= PROBLEMA DA RISOLVERE =
Ricopia senza alcuna modifica il materiale seguente, dalla prima riga fino alla riga che contiene "click(548, 268)", inclusa quest'ultima.

= DATI DI PARTENZA =

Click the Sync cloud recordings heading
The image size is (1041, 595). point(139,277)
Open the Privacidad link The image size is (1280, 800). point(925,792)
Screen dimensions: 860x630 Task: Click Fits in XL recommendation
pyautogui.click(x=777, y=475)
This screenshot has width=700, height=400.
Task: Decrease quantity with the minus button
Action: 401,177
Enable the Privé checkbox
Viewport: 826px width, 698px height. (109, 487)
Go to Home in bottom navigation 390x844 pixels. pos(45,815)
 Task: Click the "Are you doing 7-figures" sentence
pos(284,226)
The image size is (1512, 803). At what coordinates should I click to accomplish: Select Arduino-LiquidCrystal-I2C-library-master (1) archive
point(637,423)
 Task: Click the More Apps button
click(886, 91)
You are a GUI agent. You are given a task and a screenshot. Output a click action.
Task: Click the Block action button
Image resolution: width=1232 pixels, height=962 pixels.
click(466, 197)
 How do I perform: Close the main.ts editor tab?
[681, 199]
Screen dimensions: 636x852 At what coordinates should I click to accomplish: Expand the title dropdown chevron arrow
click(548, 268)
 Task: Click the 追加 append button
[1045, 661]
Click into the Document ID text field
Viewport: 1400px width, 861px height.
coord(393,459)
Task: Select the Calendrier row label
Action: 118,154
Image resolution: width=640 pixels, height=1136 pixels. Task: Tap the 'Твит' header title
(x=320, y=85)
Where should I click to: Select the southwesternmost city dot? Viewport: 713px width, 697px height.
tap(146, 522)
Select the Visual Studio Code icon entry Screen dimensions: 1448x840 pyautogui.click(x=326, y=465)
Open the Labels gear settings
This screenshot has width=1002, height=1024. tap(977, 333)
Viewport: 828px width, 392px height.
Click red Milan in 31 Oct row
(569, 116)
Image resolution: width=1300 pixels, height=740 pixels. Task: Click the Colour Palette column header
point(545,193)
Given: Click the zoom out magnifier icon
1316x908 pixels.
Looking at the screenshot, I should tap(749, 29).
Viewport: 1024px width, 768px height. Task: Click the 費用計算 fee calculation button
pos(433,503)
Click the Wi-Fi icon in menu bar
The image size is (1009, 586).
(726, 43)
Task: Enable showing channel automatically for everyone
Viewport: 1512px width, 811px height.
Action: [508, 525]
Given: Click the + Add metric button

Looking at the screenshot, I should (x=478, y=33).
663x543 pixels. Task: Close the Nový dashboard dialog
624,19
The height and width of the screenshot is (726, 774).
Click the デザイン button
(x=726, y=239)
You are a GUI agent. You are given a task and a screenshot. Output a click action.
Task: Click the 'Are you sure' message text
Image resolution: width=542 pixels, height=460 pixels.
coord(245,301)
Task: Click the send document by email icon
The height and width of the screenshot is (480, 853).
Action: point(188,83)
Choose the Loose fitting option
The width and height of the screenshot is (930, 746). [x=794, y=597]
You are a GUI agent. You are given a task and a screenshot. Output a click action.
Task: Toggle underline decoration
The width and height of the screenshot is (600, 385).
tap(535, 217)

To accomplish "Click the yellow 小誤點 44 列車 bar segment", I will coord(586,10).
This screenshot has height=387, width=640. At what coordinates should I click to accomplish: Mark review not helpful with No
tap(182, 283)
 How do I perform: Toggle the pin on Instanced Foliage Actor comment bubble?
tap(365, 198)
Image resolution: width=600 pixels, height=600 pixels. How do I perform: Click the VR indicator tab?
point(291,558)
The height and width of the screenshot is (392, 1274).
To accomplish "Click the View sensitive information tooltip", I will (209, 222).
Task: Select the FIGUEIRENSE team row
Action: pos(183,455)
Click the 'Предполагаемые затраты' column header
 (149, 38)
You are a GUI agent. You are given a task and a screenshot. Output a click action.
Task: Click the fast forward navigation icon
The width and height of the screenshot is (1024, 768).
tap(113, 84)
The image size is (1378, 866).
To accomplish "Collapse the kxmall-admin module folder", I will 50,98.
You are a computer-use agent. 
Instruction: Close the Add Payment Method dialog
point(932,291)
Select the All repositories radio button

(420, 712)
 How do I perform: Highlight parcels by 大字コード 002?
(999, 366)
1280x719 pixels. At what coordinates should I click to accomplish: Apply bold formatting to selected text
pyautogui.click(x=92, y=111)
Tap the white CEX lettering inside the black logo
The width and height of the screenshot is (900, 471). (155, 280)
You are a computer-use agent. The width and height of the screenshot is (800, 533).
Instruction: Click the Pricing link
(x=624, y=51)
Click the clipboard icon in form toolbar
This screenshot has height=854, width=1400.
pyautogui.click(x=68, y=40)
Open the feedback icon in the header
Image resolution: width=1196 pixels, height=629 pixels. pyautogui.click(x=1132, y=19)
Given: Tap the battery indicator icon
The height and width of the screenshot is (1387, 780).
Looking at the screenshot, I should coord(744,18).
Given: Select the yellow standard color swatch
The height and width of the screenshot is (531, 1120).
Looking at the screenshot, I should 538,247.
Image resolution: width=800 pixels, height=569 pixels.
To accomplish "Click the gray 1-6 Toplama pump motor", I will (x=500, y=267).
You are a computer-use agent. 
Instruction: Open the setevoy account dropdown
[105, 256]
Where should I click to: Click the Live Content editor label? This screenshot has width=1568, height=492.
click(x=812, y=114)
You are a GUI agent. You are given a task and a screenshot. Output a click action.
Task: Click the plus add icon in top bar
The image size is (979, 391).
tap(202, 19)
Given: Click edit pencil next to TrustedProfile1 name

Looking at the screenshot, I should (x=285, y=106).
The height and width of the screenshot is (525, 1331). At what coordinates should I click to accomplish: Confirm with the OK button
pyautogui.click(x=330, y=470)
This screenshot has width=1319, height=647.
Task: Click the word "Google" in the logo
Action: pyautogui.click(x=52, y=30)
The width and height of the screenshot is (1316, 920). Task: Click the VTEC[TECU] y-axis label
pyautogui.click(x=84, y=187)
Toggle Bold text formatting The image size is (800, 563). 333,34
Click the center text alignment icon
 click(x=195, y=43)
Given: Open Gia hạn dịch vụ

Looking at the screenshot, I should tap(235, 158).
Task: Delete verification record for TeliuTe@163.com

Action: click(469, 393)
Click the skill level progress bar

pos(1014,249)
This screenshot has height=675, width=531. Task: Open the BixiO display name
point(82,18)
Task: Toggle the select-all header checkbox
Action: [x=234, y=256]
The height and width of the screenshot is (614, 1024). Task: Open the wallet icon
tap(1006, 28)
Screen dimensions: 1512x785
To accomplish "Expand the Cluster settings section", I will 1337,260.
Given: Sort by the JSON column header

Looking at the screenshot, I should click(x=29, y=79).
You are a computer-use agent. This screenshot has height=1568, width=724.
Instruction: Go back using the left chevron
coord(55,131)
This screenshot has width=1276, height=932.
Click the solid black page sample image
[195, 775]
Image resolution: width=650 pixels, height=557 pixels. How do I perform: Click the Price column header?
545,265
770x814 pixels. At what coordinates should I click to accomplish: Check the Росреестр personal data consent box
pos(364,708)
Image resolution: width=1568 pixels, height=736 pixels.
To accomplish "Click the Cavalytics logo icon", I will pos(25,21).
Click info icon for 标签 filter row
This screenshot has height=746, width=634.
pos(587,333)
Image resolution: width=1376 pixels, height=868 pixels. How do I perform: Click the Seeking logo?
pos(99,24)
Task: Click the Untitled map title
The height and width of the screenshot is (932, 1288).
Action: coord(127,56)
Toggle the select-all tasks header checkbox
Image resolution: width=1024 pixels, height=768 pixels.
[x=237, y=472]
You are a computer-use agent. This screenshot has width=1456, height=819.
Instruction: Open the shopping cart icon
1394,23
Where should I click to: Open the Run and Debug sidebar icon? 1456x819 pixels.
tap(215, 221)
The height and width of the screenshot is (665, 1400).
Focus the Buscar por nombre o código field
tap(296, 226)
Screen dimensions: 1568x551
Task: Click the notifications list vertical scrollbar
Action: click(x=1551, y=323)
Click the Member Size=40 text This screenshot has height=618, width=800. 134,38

= RISULTATO FINALE =
Click the Sync cloud recordings heading
The image size is (1041, 595). point(139,277)
Open the Privacidad link The image size is (1280, 800). point(925,792)
Screen dimensions: 860x630 Task: Click Fits in XL recommendation
pyautogui.click(x=777, y=475)
This screenshot has width=700, height=400.
Task: Decrease quantity with the minus button
Action: 401,177
Enable the Privé checkbox
Viewport: 826px width, 698px height. (109, 487)
Go to Home in bottom navigation 390x844 pixels. pos(45,815)
 Task: Click the "Are you doing 7-figures" sentence
pos(284,226)
The image size is (1512, 803). At what coordinates should I click to accomplish: Select Arduino-LiquidCrystal-I2C-library-master (1) archive
point(637,423)
 Task: Click the More Apps button
click(886, 91)
You are a GUI agent. You are given a task and a screenshot. Output a click action.
Task: Click the Block action button
Image resolution: width=1232 pixels, height=962 pixels.
click(466, 197)
 How do I perform: Close the main.ts editor tab?
[681, 199]
Screen dimensions: 636x852 At what coordinates should I click to accomplish: Expand the title dropdown chevron arrow
click(548, 268)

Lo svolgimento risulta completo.